A novel hybrid technique for localization of subcentimeter lung nodules

J Thorac Dis. 2017 Apr;9(4):1107-1112. doi: 10.21037/jtd.2017.03.75.

Abstract

Background: It is technically challenging to locate non-visible, non-palpable subcentimeter ground-glass nodules (GGNs) of lung during video-assisted thoracic surgery (VATS). Computed tomography (CT)-guided marking of small pulmonary nodules using microcoils has been reported to be a practical method of preoperative localization, whereas dislodgement of microcoils remains to be a bothersome complication. The objective of this study was to assess the viability and effectiveness of a newly developed hybrid technique, which combines induced controllable pneumothorax and CT-guided microcoil marking procedure to reduce the risk of microcoil dislodgement.
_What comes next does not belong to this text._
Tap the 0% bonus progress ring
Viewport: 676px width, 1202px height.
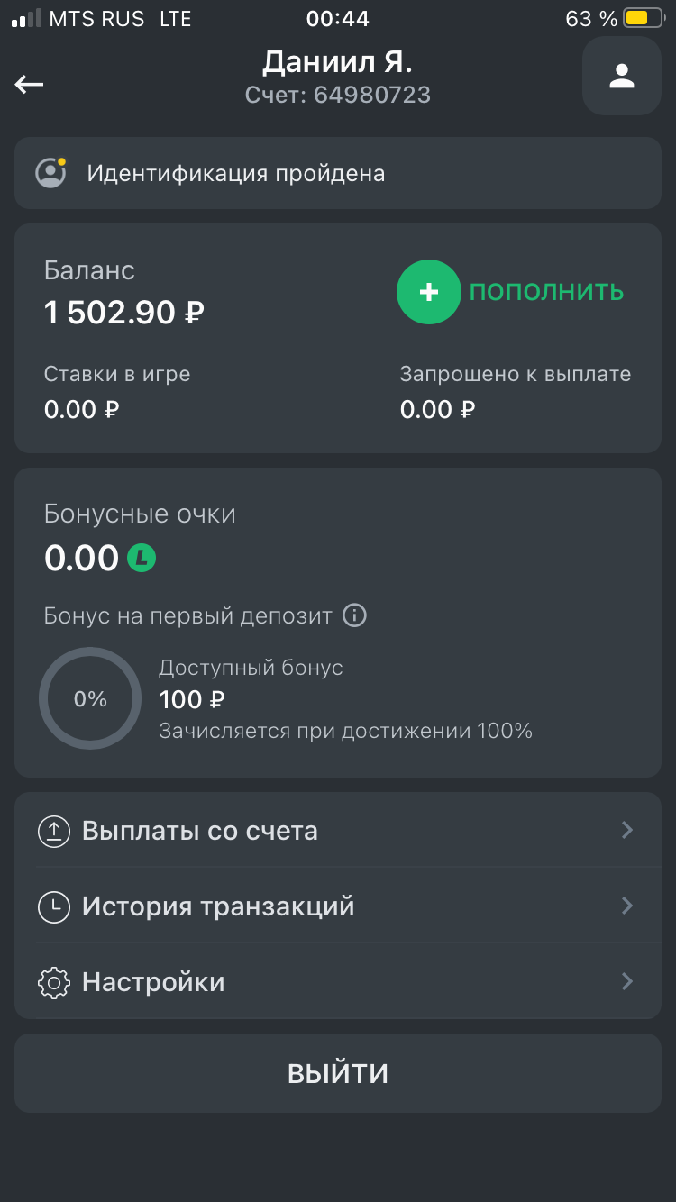point(90,699)
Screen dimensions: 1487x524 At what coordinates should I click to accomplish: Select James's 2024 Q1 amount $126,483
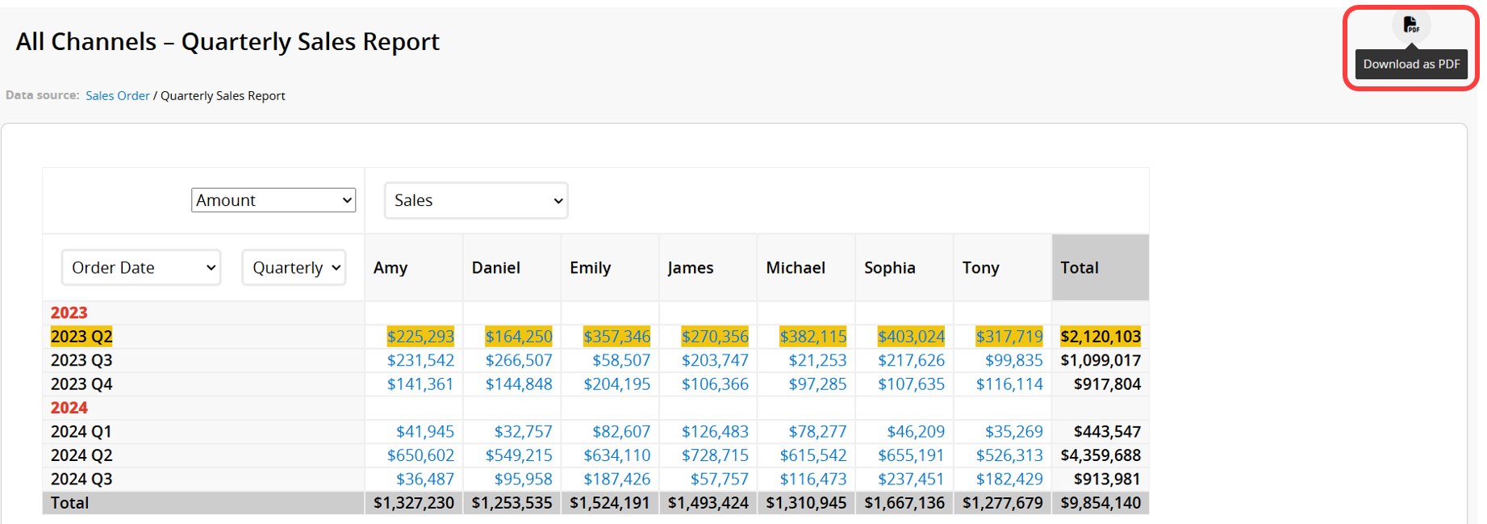point(715,432)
Methods: After induced minor pneumothorax, 35 patients with subcentimeter GGNs underwent CT-guided marking with microcoils prior to VATS sublobar resection or lobectomy. Histopathological analysis was performed after surgeries.

Results: All of 37 nodules were successfully marked before VATS. Segmentectomy was performed in 8 cases, wedge resection in 19 cases and lobectomy in 8 cases. All nodules were completely removed with marking microcoils. Dislodgement of microcoils was not observed in all cases and mild pulmonary hemorrhage occurred in one case. No other complications occurred.
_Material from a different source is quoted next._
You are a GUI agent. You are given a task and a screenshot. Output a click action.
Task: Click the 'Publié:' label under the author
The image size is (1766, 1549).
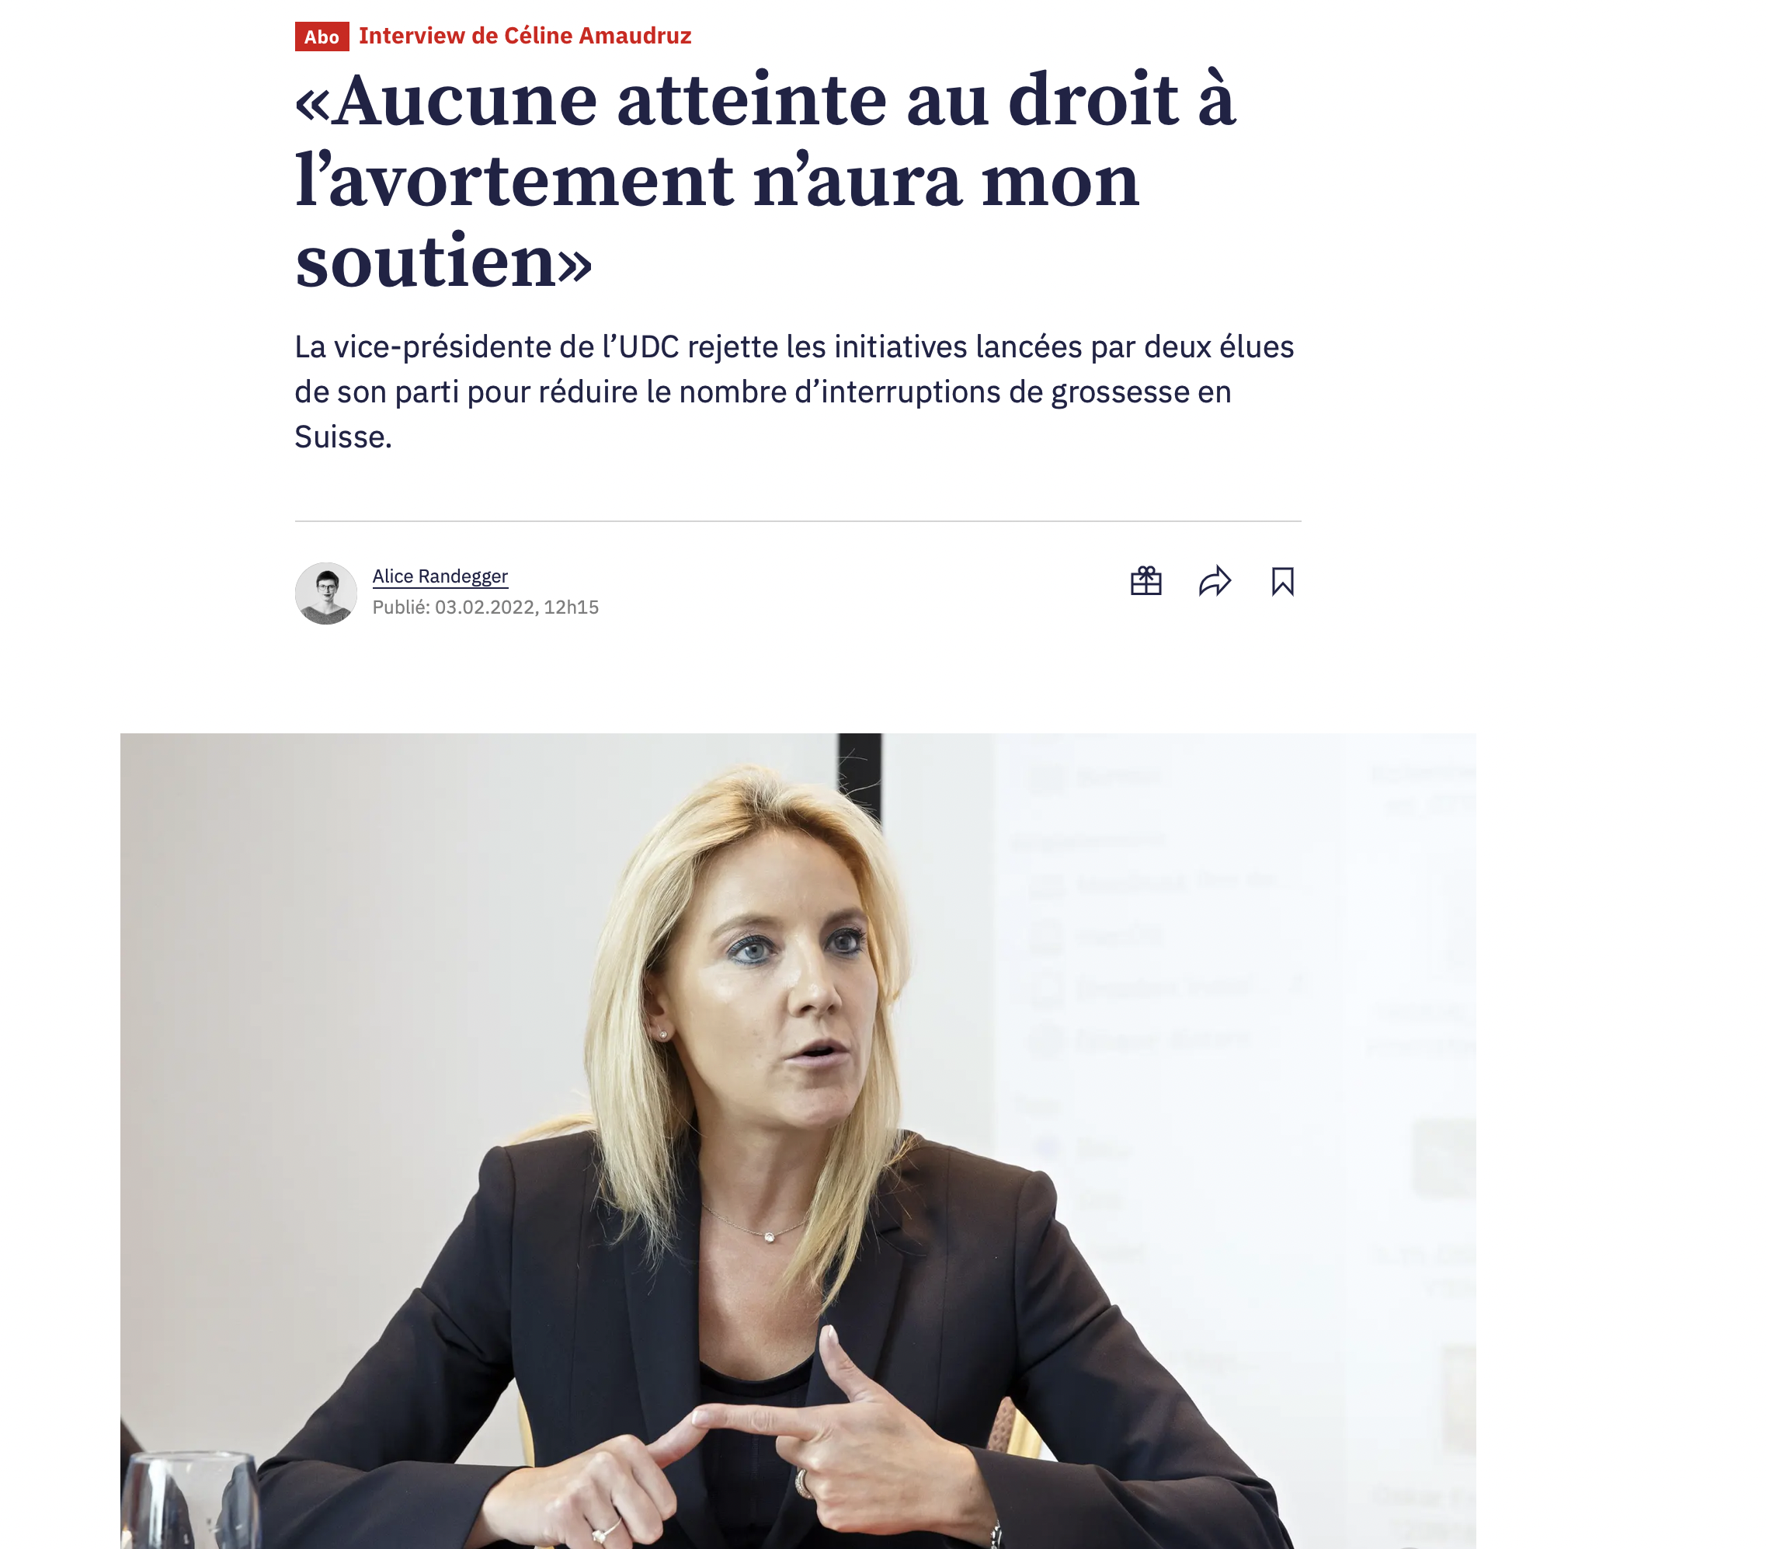point(401,607)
Conclusions: The newly developed hybrid technique which combines induced controllable pneumothorax and CT-guided marking using microcoils was feasible and reliable for VATS resection of subcentimeter GGNs, meanwhile significantly lowered the risk of microcoil dislocation.

Keywords: Video-assisted thoracoscopic surgery; computed tomography (CT); localization; lung nodule; microcoil.